■ GOAL OF THE EXERCISE
An exact copy of the data is required; the images should not appear in it.

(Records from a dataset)
━━━━━━
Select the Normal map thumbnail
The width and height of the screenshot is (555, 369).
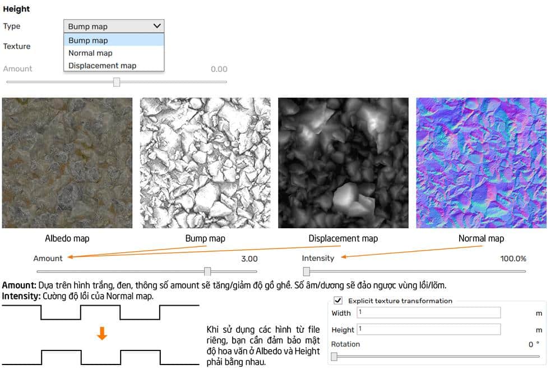click(x=481, y=163)
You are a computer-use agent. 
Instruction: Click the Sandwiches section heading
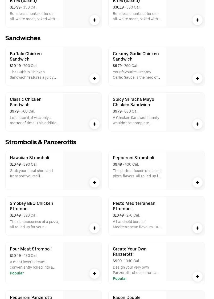click(x=23, y=38)
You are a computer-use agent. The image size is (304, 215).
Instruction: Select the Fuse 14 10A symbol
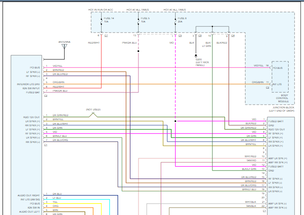(102, 20)
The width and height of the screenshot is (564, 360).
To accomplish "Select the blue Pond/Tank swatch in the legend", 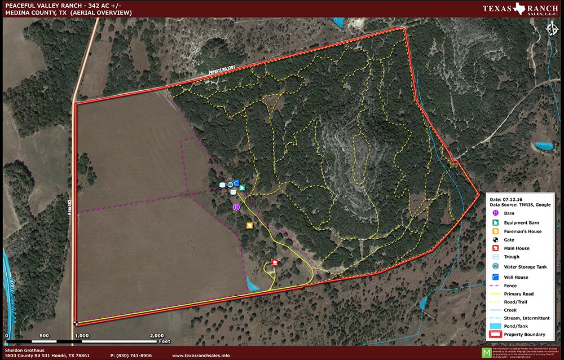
━━━━━━
■ EXPECTED ANSWER
Select the Normal map thumbnail
The width and height of the screenshot is (555, 369).
click(x=481, y=163)
You are a computer-use agent. 
Instruction: Click the Sandwiches section heading
click(x=23, y=38)
You are a computer-use agent. The image size is (304, 215).
Instruction: Select the Fuse 14 10A symbol
(102, 20)
The width and height of the screenshot is (564, 360).
To accomplish "Select the blue Pond/Tank swatch in the legend", 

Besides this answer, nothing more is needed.